Aim of the task → When a line in the entries below contains the word "computer", copy that line.

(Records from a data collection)
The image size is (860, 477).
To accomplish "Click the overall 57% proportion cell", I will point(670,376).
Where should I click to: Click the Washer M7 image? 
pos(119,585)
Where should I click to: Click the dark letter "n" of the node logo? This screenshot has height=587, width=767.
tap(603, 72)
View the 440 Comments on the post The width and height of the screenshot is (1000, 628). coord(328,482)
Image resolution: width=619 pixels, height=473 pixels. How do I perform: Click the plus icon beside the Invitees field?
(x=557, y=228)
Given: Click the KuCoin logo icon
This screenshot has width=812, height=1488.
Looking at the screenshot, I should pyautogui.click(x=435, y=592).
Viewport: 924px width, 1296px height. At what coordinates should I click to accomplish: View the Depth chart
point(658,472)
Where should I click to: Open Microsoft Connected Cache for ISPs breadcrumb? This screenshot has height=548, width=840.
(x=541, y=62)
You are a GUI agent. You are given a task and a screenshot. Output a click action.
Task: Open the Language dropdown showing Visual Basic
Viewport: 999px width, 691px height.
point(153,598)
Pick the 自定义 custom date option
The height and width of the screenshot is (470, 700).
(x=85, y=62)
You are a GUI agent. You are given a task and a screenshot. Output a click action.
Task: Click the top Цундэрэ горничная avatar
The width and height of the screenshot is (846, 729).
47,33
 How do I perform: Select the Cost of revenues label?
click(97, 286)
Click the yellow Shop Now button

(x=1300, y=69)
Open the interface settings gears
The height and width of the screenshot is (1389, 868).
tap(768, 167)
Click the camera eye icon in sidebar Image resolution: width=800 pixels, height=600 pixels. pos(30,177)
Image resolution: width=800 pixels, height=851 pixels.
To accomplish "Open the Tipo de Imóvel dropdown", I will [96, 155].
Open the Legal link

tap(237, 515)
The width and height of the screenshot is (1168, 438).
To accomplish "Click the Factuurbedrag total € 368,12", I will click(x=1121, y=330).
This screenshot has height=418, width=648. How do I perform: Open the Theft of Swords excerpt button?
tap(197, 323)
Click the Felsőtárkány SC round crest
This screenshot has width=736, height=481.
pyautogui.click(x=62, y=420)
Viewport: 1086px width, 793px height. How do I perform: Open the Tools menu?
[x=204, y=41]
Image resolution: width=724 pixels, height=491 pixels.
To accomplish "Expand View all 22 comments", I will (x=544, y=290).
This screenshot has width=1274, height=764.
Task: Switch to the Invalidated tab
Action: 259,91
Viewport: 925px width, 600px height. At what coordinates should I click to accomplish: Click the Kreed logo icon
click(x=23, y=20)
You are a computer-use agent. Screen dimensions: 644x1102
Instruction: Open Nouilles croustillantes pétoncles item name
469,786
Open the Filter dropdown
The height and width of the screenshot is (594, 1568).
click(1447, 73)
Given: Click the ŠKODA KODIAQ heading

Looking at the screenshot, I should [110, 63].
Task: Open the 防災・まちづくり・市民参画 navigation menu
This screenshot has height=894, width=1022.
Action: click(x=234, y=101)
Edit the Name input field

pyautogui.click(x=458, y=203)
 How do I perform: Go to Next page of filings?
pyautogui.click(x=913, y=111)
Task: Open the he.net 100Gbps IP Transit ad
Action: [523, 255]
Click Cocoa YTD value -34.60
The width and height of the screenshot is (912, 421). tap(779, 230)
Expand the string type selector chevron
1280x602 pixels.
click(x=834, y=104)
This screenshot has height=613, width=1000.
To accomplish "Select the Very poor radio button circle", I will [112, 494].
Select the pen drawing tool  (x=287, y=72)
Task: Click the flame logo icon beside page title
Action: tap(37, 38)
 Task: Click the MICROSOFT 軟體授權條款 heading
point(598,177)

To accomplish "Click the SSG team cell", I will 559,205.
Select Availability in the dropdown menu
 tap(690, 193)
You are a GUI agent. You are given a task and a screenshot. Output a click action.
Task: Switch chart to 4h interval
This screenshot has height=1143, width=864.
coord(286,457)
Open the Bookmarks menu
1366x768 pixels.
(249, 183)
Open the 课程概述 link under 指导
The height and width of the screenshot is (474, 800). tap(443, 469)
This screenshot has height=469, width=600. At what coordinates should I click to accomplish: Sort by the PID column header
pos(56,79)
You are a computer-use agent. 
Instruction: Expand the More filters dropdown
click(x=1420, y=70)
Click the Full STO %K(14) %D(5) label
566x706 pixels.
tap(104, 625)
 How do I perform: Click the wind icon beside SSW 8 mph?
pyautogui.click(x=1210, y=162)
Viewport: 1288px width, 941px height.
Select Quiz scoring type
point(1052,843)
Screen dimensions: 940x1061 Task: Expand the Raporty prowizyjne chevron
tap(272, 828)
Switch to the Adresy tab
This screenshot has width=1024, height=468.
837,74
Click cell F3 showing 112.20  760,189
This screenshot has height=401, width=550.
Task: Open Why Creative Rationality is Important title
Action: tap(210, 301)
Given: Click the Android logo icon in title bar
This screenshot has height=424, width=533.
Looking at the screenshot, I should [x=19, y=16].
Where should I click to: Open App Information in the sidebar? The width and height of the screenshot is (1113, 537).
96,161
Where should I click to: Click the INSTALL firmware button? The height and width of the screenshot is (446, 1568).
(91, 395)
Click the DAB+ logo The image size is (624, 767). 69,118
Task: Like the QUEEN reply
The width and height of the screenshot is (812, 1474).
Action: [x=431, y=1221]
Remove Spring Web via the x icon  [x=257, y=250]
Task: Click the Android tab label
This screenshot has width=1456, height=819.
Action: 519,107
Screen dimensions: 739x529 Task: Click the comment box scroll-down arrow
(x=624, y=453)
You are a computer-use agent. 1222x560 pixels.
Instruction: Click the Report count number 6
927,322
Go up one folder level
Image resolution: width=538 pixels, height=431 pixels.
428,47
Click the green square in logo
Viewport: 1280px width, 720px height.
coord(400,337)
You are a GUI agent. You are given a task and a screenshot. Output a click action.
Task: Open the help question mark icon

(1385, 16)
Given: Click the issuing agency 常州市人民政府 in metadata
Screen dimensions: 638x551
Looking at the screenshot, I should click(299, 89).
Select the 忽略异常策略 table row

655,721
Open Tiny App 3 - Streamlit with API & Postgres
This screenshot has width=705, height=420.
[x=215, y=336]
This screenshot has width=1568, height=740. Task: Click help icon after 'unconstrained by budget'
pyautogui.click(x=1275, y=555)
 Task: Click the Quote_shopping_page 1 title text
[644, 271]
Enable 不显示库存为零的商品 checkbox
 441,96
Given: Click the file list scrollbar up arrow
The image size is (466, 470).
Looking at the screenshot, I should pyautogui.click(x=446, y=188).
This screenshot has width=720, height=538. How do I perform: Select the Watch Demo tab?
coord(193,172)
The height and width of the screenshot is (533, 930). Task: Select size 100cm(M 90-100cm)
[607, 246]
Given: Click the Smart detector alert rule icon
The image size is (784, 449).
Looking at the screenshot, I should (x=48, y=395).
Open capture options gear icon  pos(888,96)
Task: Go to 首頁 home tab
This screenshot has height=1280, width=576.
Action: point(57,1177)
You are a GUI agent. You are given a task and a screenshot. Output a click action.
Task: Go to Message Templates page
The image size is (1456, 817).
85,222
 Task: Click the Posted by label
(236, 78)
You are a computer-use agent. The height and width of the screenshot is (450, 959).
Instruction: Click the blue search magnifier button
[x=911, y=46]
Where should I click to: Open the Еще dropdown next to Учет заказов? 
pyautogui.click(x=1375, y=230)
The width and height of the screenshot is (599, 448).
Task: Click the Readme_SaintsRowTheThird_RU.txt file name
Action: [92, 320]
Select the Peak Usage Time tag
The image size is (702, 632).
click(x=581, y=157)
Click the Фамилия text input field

Answer box →
You are a computer-use agent. Screen dimensions: 644x1102
You are a computer-use agent. 
You are a computer-use agent. 1222x560 pixels.
You are a computer-use agent. The height and width of the screenshot is (450, 959).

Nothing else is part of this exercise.